**PROVIDED PASSAGE:**
┄┄┄┄┄┄┄┄┄┄
April 25: Paris in the Springtime
The train from Caen to Paris was an overcrowded comedy straight out of a Jacques Tati movie. Equally Tati was the tiny hotel we booked near the Folies Bergère. The location was ideal, however. I am happy to report that Paris is Alive once again and bursting with la joie de vivre. The cafes are full with very chic people, young and old, spilling onto the bustling sidewalks, ashtrays on every table as they have been for centuries. True, the cigarette packs are now uniformly plastered with absurd photos of diseases that look more like leftover food, actors (often children) portraying various stages of a death spiral, and dire warnings designed to ignite fear. But the French do not seem to care as they merrily puff away … everywhere.
Unfortunately, I was beginning to suffer from a different ailment, my right hip was deteriorating daily. I’ll need a replacement just like with the left hip over a decade ago. Sure did put a crimp in this flaneur’s style. My travel companion Doug Roberts, an old buddy from LA, was very understanding and attentive to my condition. We did what we could do and that was quite a bit. Seeing the sites included a mandatory stop at the Eiffel Tower, visiting galleries, eating fabulous meals, including the best Boeuf Bourguignon of my life. The rigorous regimen of pounding the pavement (literally), navigating the Metro, and climbing stairs was taking its toll though. The downside of Cafes is every toilette is up a narrow flight. I tried to be an intrepid stoic. Our attempt to enter the Centre Pompidou put an end to that approach.
The Pompidou has hosted continuously spectacular shows since opening its bizarre building in 1977, including a huge Hockney retrospective in 2017. Designed by the famous dance team of Renzo & Rogers, to the unsuspecting eye (scaffolding still in place?) the place looks unfinished, and indeed it is always under repair. A lot of ridiculous buildings were put up in the postmodern, ‘urban renewable’ hysteria of the 60s and 70s. What is erected can be razed, however. It’s just architectural karma.
The most absurd accoutrement by far was the massive tube attached to the outside of the Pompidou, containing six enormous escalators, another craze back in the day. The hamster tubes felt like 95*f inside. This being April, I cannot imagine the heat during August. We got tickets online, but the website never sent the email confirmation. Our local expert assured us not to worry (that’s when I worry) and that we would have no problem getting in, especially since the show we wanted to see was of LA artist Charles Ray, not well known in France.
┄┄┄┄┄┄┄┄┄┄
**LIST OF TASKS:**
1/ In the Paris travel account, why were cafes a problem for the writer? Answer in one to three sentences.
2/ Name every activity that the Paris travel account says was part of the rigorous regimen taking its toll on the writer.
3/ Resume the Paris travel account from its last sentence.
The listing after this point comes from a separate, unrelated source.

**SOURCE DATA:**
┄┄┄┄┄┄┄┄┄┄
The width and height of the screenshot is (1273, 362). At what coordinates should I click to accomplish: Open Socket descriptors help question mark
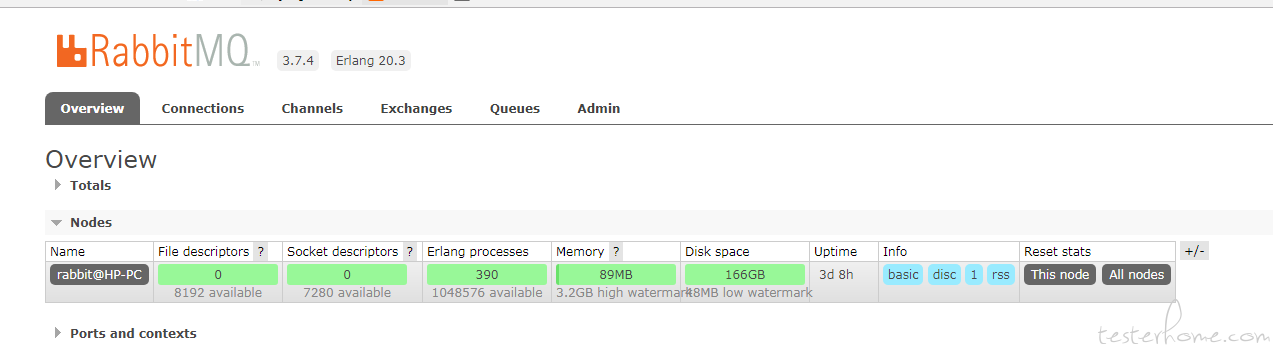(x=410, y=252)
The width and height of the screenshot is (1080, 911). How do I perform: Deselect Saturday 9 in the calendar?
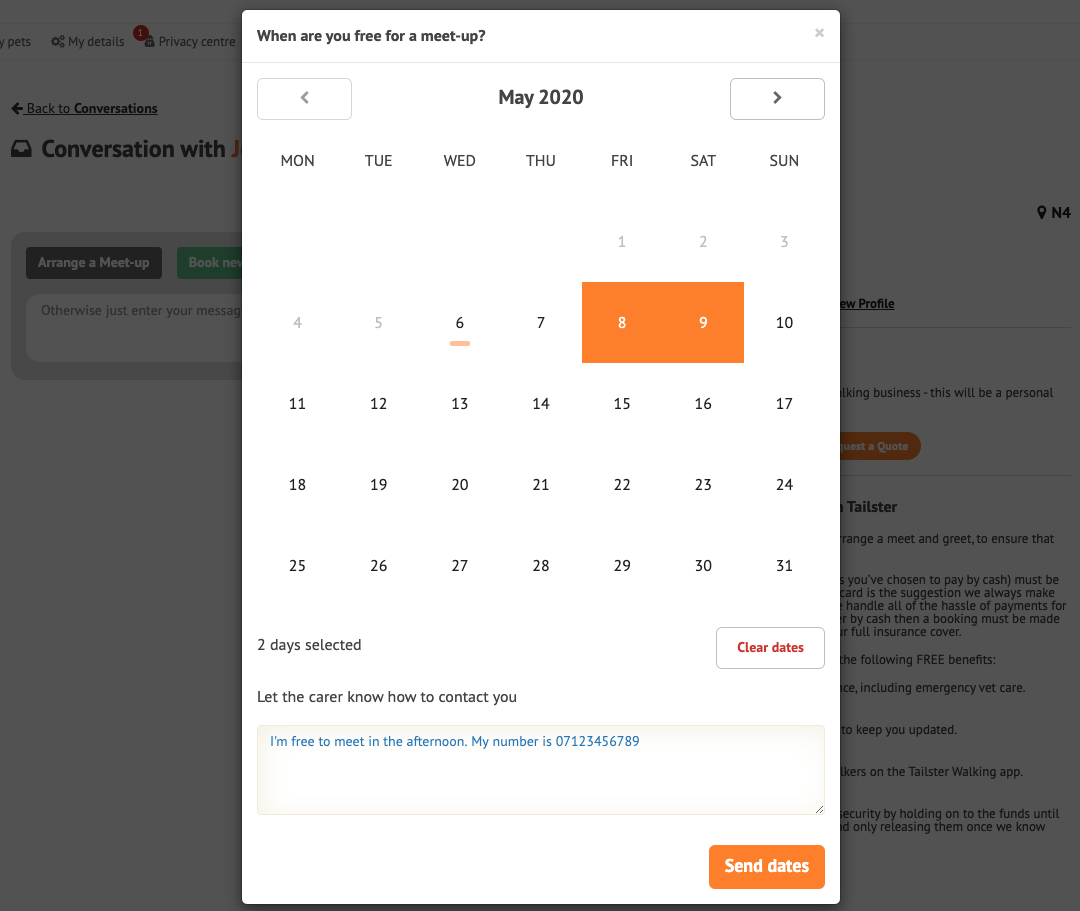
┄┄┄┄┄┄┄┄┄┄
**TASK ANSWERS:**
1/ The writer's right hip was deteriorating daily, and climbing stairs was taking its toll. In cafes, every toilet is up a narrow flight of stairs.

2/
- Pounding the pavement
- Navigating the Metro
- Climbing stairs

3/
The museum lobby resembled a shopping mall atrium, but we found our way to the tube and halfway up - the escalator was broken We at last reached the top and the marvelous expansive view of Paris. But for the first time there was nowhere to sit, and we continued to the exhibit.
Sure enough, at the Charles Ray exhibit entrance, not a soul was waiting to get in. But the two clueless guards were adamant that we could not enter without a ticket, no matter how much we explained that we booked two. They really wanted us to go down to the lobby and come back up? Exasperated, I asked to see their boss. Inspector Clouseau soon appeared, and I last-resorted to getting David on FaceTime. He saw The Maestro Hockney on screen, and he ushered us inside quickly, with no apology. If a Parisian came to the Cape Ann Museum, I doubt they would receive the same rude treatment.
All illness is somehow psychosomatic, I believe, and now my hip was no longer having it. Charles Ray is an impressive sculptor; provocative and unique, but pain was preventing me from deeply appreciating the many remarkable works. We took the elevator express to the ground and got the hell out.
Aside from that fiasco, Paris was extraordinary. It felt very free and beautiful as ever. Spotlessly clean, especially compared to any American big city. I’m unsure how they deal with vandalism and the homeless dilemma but there was little evidence of either, at least in the city center where we were wandering.
Macron defeated Le Pen on Sunday, by a margin that in the US would be considered a landslide. No one seemed to be celebrating any more than usual.
Time came to bid adieu. Vive La France! We bought two Eurostar tickets. Next stop: London.